In response to this threat, the Green River, Rock Springs, Vernal, Bridger Valley and Flaming Gorge Chambers of Commerce have joined to promote the Burbot Bash - a two day fishing derby to be held February 1-3, 2013. These chambers will work in partnership with the WGFD and the UDWR and the event is permitted under a Special Use Permit issued by the US Forest Service, Ashley National Forest.
Burbot are best caught at night and in the winter, so ice fishing is very productive for this problem species. They can also be easily caught from a boat if ice conditions are poor and both angling methods may be utilized for the derby. There is no catch limit on burbot in Flaming Gorge and state fishery managers from both Wyoming and Utah encourage anglers to harvest as many burbot as possible.
You may pre-register starting December 10th online at flaminggorgecountry.com. You can also register Friday, February 1st from 3-5p.m. at Buckboard Marina, located south of Green River, Wyoming along Flaming Gorge. Throughout the next two days, the derby is on! Teams of up to 4 anglers can compete for up to $20,000 in cash and prizes (based on 400 participants).

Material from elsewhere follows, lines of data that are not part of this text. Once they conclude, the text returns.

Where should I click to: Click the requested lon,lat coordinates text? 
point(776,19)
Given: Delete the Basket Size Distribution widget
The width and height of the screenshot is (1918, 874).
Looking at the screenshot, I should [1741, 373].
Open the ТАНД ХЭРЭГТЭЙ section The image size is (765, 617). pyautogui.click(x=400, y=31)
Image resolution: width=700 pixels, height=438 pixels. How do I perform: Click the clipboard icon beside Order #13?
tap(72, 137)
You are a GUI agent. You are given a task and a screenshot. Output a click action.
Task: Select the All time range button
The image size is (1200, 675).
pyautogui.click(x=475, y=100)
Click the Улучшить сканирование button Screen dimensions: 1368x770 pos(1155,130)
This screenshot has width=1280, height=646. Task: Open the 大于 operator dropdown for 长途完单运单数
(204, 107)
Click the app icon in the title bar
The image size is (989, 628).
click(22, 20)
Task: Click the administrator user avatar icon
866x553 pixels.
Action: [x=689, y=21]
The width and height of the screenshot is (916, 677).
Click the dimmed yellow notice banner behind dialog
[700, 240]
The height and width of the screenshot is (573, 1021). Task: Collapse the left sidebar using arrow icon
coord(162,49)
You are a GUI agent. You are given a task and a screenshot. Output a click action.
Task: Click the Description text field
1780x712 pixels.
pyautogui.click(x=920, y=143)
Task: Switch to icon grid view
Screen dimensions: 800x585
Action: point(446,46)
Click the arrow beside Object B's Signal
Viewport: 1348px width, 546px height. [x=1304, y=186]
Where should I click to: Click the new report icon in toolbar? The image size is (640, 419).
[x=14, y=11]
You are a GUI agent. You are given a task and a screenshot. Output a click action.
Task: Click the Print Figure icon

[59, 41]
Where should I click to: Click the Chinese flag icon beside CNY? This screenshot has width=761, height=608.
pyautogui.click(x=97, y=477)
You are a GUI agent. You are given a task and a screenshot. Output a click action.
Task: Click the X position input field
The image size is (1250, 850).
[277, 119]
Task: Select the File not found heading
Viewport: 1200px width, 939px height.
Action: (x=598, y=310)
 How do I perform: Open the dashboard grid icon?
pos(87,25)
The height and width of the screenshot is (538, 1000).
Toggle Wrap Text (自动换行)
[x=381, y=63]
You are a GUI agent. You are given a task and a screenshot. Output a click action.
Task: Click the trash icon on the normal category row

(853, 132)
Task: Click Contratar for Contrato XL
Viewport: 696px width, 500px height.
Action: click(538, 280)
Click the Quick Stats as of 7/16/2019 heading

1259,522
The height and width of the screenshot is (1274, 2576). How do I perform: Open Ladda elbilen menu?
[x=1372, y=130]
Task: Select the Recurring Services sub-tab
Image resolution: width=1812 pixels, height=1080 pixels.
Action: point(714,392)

A unique feature of the Burbot Bash Derby is the opportunity for anglers to catch a tagged burbot and the potential to win a lot of money. For this year's Bash, twenty-five burbot will be tagged with external Anchor tags. These tags look like a small spaghetti noodle, attached near the dorsal fin, and tag color will be disclosed before the tournament. If a burbot is caught with one of these tags, the tag number will be called in to the insurance company and the fish could be worth $10,000, $2500 or $1,000. Internal tags used during the past two years will also be worth $100. Finally, prizes will be offered for most burbot, biggest burbot, and youth big and small categories.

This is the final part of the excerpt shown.